И всё же собака находит хозяина. Поставлена финальная точка. Сигареты слегка намокли. Марин достаёт из пачки две и садится на влажный стул с голыми ногами. Прижимает колени к себе.
Ребёнок уже должен ходить. Ребёнку, наверное, дали другое имя и другую фамилию. У ребёнка есть жизнь, а Марин забрала по праву то, что у неё хотели отнять. Выдыхая дым, она смотрит в небо. Ёжась, пытается разглядеть что же там для неё спрятано.
Снежинка мягко опускается на её ресницы. Смахивая, Марин приподнимается и тут же падает назад. Одно за другим; хлопья снега нападают на её плечи, на ладони, на голову.
Пропитывают её щеки, шею, грудь. Люди в доме напротив бросаются к окнам. Какой-то неловкий подросток уже на улице и бегает по кругу––прямо как Пабло в тот день.

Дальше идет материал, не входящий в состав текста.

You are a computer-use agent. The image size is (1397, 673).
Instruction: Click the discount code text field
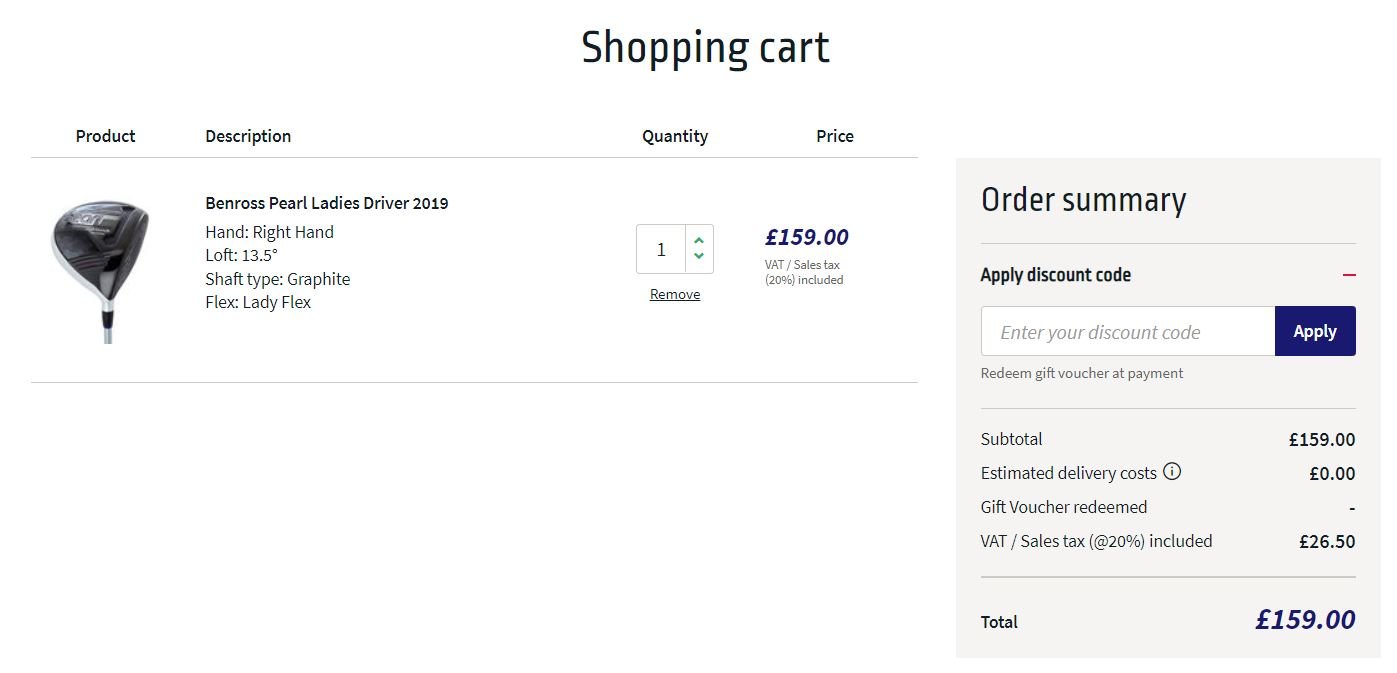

Мир беснуется, внезапно приобретает новые краски. Сдерот Вашингтон облепляется людьми; снег всё идёт и идёт.
Марин помнит, как впервые почувствовала толчок внутри себя. Как пошатнулась её спина, как обмякли щиколотки. До дрожи, до холодка по коже. Она не заговорила. Не дотронулась в ответ.
Перед ней всплыло лицо матери, разочарованный вздох отца.
Когда в Тель-Авиве пошёл снег, ребенку Марин исполнилось полтора года.
Когда в Тель-Авиве пошёл снег, она обрелась.